4. Change the way you show up for parents and leaders.
Before the pandemic, we had all of these old measurements for success that have been shaken to their core. We liked to measure our success by who showed up in our buildings and at our programs. But this season has been a reminder of what’s true. Our success isn’t really measured by who shows up in our buildings. Success is really measured by how we show up for each other and how we show up for parents and leaders. We got into ministry because we felt called to serve others, so when we live out a life of service to volunteers and parents, it fuels us and reminds us why we got into ministry to begin with.
5. Change how you do events for parents and leaders.
Sometimes we think the event is the goal, when actually the event should be leveraged as a catalyst to do something more important than the event—to create a step into a relationship. When we remember that the event is only ever a step to a relationship, then we’re reminded that we can always try new things as long as they continue to deepen relationships.
6. Change the way you communicate to parents and leaders.
As we communicate with parents and leaders, it’s important to pay attention to our posture.

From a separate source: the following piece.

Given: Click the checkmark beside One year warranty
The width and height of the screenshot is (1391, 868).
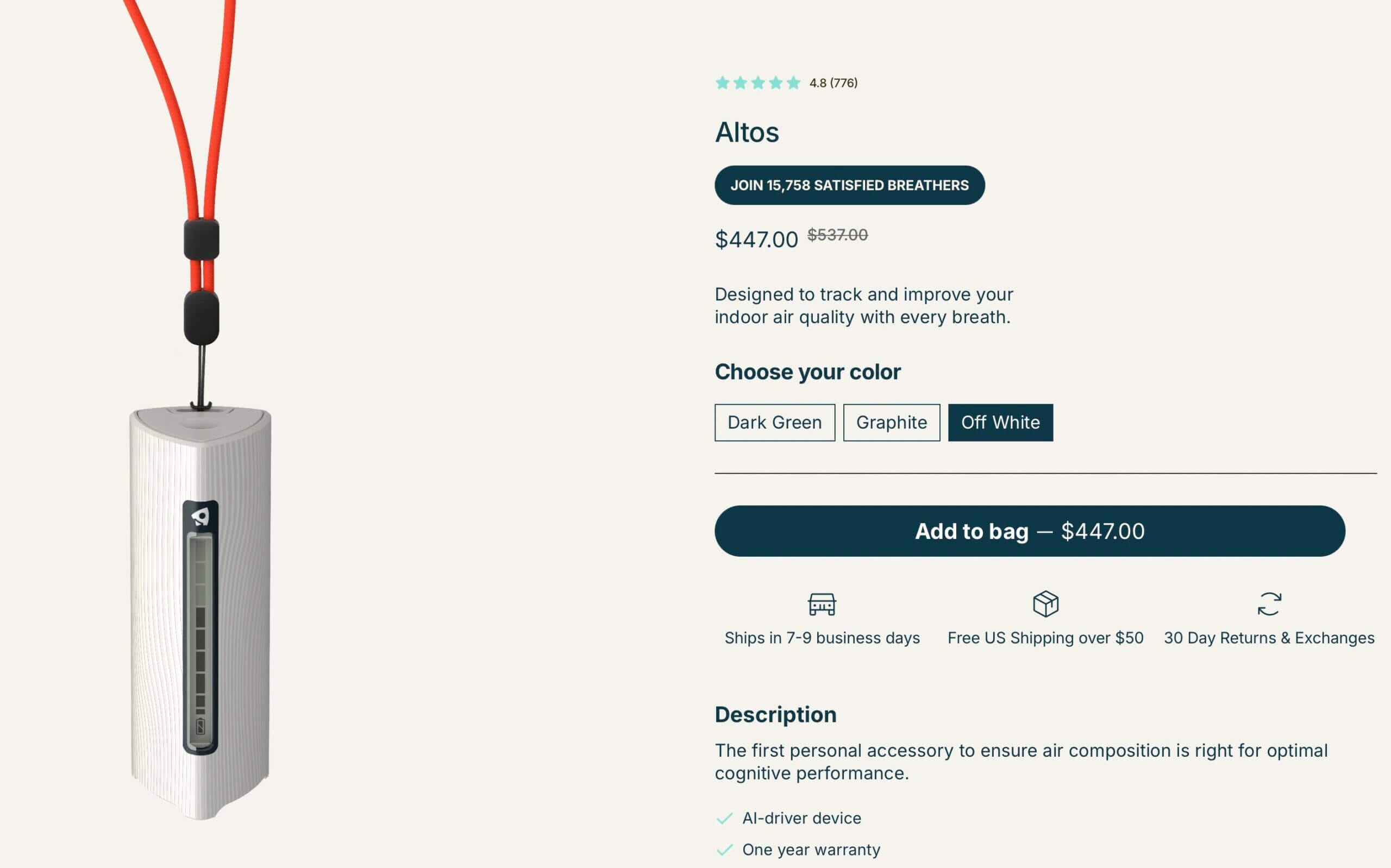Looking at the screenshot, I should tap(725, 849).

Our posture is how we learn from and listen to parents and leaders. Our posture is important because parents and leaders use it to get a sense of how important they really are to us. That may mean we need to change our motive when interacting with parents and volunteers. When we remember why we’re influencing volunteers and parents to begin with, our language and postures will change, and they will feel that difference.
7. Change the way you train parents and leaders.
In the context of ministry, we have a strategic opportunity as a church to be a light for people in the community to help them win. So, as it relates to parents and leaders, it’s important that we train them to not just help our ministries win, but also to train them to win at life and in their own personal space. That also means that our training plans need to shift and we need to think about the platforms we use to train parents and volunteers.
The best plan to train volunteers may not be one, three-hour training event for the year. When we think about how people are motivated, how people learn, and how people are inspired, it often happens in small segments consistently over time. So, the way you communicate, the platforms you use, and the consistency of messaging matters in how you train volunteers and parents.
What would it look like if you gave your volunteers and parents a blank piece of paper and got in the habit of asking:
“What can I do to help you win?”
Because it’s the volunteers in our ministries and parents who are the ones showing up for kids and teenagers on the front lines and in their homes. So, we need to help them win, not simply in those spaces, but in their personal lives. This also serves as an important reminder for you to check your motive and remind yourself of a simple idea:
If you want parents and volunteers to help you win inside your ministry, you’ve got to help them win outside your ministry.